— GIVEN TASK 1 —
In the git repository maintenance issue, translate this sentence into Spanish: "We should add git annex fsck, and possibly git fsck if this is not implicit."

══ SUPPLIED PASSAGE

Automate git repository maintanence operations

Open nellh opened this issue 3 years ago • 1 comments

Is your feature request related to a problem? Please describe. OpenNeuro datasets often have a fairly low rate of new commits after the initial upload but some upload patterns can create many new git objects and we don't automatically run git repack or git gc at any point. For datasets with very large file counts, this can lead to very bad performance bottlenecked by I/O scan of the git objects.

Describe the solution you'd like Other git based hosting services tend to run git gc and git repack at automatic commit intervals (GitLab describes it here). We tend to have larger commits and less of them, I suspect it would be good to run at least the incremental repack whenever a dataset has new commits that haven't been repacked. gc and a full repack shouldn't be required after most changes but we may want schedule running these if the file count for a commit is over a threshold?

Additional context ds004186 had 100k object files and 200MB of git metadata after upload, leading to git tree reads near or exceeding OpenNeuro's 60 second timeout for this. A git repack and git gc got this down to 1 pack file and 19MB of metadata and reading a tree was down to ~2 seconds.

Jul 13 '22 19:07 nellh

We should add git annex fsck, and possibly git fsck if this is not implicit.

If fsck is unacceptably long-running, it is possible to use --incremental/--more and --time-limit to break the problem down into conveniently schedulable chunks. --time-limit just raises an exception, so I believe we can also kill it by sending a SIGINT when convenient, and it will save its place.

https://git-annex.branchable.com/git-annex-fsck/

Sep 21 '22 20:09 effigies

════
══ INFORMATION PROVIDED

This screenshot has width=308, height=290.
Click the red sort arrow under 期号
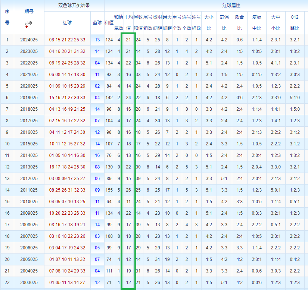tap(27, 27)
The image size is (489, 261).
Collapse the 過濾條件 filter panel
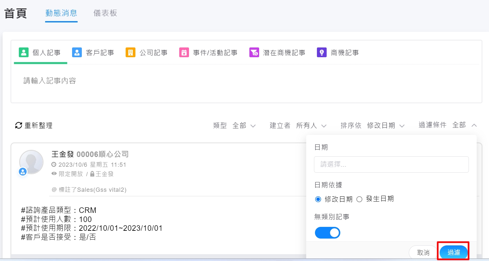pos(474,125)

════

— GIVEN TASK 2 —
Update the records above by replacing "filter panel" with "filter sidebar" and keeping everything else the same. Omit the pictures from your answer.

— WRITTEN REPLY 1 —
Deberíamos añadir git annex fsck y, posiblemente, git fsck si esto no está implícito.

— WRITTEN REPLY 2 —
This screenshot has width=308, height=290.
Click the red sort arrow under 期号
tap(27, 27)
The image size is (489, 261).
Collapse the 過濾條件 filter sidebar
pos(474,125)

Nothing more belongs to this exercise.